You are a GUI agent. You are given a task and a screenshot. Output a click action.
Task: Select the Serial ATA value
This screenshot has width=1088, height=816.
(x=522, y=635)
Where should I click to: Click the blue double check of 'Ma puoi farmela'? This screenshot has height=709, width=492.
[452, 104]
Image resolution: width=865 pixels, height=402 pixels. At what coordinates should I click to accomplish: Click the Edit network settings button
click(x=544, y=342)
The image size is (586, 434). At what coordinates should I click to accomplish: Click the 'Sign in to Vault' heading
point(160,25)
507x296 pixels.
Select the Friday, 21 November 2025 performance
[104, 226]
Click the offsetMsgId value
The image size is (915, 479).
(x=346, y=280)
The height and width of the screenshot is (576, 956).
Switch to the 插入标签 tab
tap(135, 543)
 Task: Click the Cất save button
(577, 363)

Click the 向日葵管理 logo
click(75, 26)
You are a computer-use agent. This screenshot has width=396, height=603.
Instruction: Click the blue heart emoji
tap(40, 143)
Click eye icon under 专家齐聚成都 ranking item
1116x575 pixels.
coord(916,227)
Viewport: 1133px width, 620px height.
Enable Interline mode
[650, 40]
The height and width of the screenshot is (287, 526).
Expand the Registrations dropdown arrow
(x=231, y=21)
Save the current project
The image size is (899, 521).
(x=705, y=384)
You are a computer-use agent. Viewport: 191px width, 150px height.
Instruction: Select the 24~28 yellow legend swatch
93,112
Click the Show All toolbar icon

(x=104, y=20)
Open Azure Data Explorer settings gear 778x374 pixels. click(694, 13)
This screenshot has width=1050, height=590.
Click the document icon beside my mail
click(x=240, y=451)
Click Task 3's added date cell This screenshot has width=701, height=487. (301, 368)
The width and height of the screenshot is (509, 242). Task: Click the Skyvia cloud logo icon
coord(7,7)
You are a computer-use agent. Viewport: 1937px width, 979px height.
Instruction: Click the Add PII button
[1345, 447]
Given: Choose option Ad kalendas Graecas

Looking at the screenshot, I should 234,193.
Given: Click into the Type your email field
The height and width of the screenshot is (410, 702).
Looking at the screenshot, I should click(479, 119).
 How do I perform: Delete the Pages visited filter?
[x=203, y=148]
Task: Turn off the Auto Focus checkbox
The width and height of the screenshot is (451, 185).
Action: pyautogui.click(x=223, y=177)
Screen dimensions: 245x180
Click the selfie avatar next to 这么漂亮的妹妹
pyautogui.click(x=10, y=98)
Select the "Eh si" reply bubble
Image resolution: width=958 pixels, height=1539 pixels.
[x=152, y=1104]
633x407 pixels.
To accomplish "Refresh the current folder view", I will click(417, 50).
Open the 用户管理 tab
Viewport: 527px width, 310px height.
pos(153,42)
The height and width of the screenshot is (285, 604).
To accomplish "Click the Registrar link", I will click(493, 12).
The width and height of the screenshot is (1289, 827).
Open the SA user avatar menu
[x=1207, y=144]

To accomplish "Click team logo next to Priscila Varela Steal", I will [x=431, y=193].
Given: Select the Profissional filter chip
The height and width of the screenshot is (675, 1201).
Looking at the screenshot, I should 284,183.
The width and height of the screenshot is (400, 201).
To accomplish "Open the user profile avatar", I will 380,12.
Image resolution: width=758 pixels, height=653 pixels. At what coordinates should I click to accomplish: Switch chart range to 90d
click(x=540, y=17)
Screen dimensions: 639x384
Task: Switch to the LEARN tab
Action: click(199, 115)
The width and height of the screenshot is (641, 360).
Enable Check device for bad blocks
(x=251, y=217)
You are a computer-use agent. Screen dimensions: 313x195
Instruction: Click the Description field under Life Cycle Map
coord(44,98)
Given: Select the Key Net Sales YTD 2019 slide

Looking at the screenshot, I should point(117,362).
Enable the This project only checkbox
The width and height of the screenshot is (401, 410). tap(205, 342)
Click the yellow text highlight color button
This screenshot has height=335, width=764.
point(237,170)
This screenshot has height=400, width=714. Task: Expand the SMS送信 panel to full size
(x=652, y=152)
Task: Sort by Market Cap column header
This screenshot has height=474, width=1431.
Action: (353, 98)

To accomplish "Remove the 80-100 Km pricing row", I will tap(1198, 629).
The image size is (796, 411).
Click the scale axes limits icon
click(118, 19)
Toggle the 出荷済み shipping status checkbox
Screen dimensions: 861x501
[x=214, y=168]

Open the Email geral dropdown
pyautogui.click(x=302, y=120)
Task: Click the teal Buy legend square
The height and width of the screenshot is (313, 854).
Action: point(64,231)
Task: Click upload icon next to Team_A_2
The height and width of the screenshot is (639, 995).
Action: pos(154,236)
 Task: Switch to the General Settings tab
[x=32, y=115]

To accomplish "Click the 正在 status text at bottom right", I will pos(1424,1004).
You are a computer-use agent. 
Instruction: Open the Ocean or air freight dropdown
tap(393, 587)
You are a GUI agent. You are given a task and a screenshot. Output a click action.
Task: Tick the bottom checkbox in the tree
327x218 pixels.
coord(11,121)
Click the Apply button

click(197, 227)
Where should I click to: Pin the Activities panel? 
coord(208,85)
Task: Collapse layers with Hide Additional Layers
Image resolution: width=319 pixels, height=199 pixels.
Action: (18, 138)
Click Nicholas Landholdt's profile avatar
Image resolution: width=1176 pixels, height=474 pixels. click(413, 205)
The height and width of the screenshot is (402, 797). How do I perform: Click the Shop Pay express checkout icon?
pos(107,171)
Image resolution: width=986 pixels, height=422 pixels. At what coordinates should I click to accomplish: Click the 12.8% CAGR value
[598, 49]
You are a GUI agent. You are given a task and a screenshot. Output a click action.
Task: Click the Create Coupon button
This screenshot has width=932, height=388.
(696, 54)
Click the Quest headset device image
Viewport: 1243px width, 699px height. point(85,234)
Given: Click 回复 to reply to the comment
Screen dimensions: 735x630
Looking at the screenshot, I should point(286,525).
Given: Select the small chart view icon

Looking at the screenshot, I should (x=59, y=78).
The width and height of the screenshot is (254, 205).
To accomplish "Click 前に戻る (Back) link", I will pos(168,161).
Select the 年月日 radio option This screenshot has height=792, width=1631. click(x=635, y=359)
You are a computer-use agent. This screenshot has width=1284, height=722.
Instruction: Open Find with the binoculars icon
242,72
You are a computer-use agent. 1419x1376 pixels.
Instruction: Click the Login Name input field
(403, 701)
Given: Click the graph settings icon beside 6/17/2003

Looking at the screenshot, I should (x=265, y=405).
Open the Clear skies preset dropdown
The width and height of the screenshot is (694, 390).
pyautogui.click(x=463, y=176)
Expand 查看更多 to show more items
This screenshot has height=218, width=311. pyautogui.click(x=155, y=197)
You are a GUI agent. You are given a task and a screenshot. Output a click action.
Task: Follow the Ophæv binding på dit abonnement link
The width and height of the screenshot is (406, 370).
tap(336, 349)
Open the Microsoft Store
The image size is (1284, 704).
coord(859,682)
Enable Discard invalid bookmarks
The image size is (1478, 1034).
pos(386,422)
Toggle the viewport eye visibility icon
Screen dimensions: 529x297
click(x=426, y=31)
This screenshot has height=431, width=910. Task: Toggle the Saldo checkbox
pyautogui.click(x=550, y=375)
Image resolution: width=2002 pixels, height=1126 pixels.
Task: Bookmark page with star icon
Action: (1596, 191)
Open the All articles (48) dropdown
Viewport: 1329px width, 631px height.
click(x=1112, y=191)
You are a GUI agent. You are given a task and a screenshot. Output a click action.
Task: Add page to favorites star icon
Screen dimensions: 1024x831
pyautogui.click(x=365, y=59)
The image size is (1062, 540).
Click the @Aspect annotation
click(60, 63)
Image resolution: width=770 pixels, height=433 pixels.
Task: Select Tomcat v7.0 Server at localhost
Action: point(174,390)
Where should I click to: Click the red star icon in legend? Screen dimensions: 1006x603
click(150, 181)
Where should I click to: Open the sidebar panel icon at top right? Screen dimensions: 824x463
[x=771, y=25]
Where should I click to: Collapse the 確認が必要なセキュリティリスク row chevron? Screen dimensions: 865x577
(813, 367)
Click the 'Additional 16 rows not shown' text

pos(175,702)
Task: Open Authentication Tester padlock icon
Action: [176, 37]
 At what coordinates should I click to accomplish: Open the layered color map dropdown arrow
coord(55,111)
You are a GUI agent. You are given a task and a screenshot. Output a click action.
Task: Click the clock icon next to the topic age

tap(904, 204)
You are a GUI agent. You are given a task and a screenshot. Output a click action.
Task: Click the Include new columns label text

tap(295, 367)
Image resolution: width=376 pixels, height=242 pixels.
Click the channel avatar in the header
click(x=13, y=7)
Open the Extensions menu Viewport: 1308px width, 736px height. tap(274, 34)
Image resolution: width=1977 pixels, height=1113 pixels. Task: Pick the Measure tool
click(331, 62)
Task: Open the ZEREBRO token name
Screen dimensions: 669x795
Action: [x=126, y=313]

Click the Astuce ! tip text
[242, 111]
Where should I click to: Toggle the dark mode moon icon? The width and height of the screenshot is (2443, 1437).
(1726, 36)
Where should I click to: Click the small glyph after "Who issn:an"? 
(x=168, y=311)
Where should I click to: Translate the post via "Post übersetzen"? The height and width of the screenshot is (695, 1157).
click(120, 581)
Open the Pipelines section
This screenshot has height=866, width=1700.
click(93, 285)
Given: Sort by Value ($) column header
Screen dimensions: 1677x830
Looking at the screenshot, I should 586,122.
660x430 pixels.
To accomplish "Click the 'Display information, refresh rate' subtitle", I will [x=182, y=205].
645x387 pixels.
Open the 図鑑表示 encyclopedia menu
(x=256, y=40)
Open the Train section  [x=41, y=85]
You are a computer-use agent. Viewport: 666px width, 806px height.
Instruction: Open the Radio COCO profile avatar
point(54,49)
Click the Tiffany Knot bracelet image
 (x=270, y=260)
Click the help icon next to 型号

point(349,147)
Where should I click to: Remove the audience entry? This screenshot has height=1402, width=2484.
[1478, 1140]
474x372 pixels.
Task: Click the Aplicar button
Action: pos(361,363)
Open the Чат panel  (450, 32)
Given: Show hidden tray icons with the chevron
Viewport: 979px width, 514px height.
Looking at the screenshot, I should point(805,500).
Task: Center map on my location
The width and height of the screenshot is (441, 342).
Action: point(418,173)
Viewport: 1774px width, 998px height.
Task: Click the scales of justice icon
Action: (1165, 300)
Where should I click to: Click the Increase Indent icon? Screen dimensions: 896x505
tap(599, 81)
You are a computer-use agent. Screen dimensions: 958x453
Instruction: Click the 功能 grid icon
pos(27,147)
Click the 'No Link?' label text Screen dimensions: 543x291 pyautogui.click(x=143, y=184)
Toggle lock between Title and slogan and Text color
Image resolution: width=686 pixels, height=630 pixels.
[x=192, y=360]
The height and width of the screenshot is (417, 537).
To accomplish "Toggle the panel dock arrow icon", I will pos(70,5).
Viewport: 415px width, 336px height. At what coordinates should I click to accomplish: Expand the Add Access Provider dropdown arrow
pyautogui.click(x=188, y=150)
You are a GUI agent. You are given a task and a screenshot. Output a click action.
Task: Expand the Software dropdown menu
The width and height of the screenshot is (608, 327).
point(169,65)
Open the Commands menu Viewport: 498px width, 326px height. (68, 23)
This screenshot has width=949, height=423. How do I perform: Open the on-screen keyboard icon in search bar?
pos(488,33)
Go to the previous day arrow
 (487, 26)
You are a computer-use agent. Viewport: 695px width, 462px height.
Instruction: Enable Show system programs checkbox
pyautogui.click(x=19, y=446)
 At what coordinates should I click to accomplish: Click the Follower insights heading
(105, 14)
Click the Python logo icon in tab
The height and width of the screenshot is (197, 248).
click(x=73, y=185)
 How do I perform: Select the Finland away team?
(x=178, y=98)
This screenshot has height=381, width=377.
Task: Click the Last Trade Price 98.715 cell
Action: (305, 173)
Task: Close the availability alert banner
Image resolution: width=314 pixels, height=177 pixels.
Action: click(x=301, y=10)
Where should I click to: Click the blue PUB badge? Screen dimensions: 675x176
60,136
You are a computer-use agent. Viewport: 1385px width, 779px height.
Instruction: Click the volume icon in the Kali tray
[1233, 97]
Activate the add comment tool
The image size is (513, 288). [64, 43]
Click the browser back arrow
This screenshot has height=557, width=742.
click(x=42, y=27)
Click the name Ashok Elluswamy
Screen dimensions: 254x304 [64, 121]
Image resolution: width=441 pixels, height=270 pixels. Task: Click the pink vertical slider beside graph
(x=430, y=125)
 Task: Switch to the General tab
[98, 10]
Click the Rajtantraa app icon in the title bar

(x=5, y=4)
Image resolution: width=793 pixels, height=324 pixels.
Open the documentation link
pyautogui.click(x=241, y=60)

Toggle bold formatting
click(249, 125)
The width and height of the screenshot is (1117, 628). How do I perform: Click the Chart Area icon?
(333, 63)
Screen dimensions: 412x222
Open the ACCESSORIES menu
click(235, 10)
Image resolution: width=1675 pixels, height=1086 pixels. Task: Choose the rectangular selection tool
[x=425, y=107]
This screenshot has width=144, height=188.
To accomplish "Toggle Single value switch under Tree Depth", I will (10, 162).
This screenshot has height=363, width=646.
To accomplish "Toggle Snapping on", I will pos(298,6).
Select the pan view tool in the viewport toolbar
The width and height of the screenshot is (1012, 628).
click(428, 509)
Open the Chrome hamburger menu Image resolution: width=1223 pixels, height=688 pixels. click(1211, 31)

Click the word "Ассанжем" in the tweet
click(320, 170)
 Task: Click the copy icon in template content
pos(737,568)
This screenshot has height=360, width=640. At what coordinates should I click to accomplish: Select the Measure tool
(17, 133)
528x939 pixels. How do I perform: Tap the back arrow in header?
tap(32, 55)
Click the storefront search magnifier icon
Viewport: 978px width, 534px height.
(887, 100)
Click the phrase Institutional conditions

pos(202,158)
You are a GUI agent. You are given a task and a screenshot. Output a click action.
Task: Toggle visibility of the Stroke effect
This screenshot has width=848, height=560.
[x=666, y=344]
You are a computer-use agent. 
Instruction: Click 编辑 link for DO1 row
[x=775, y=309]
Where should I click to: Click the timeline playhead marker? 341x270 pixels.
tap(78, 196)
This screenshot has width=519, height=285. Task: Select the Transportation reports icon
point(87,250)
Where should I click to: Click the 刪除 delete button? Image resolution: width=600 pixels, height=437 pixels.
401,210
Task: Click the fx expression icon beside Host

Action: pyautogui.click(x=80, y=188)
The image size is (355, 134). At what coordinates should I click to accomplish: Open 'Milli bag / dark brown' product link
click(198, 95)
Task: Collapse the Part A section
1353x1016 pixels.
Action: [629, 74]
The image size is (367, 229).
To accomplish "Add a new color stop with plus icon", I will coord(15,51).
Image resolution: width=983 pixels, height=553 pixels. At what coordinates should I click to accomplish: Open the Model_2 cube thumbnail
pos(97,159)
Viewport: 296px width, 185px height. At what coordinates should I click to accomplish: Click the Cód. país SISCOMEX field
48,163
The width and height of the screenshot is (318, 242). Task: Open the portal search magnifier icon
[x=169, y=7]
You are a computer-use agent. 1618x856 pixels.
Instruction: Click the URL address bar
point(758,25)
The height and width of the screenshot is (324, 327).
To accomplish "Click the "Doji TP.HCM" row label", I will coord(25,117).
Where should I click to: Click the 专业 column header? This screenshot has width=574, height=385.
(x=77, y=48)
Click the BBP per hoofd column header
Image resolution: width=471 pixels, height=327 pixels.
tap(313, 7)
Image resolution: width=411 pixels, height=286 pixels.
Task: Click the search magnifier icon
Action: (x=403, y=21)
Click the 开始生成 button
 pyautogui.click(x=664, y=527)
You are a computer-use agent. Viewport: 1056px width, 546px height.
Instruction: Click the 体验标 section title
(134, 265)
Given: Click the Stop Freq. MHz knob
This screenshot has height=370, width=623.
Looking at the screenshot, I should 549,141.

• • • • •

**Exercise directions:** Output the stretch of records from the line containing "Task: Click the copy" through the line containing "[x=666, y=344]", both ends included, as a JSON list of strings with one string per line and blank lines omitted.

**Task solution:**
[
  " Task: Click the copy icon in template content",
  "pos(737,568)",
  "This screenshot has height=360, width=640. At what coordinates should I click to accomplish: Select the Measure tool",
  "(17, 133)",
  "528x939 pixels. How do I perform: Tap the back arrow in header?",
  "tap(32, 55)",
  "Click the storefront search magnifier icon",
  "Viewport: 978px width, 534px height.",
  "(887, 100)",
  "Click the phrase Institutional conditions",
  "pos(202,158)",
  "You are a GUI agent. You are given a task and a screenshot. Output a click action.",
  "Task: Toggle visibility of the Stroke effect",
  "This screenshot has width=848, height=560.",
  "[x=666, y=344]"
]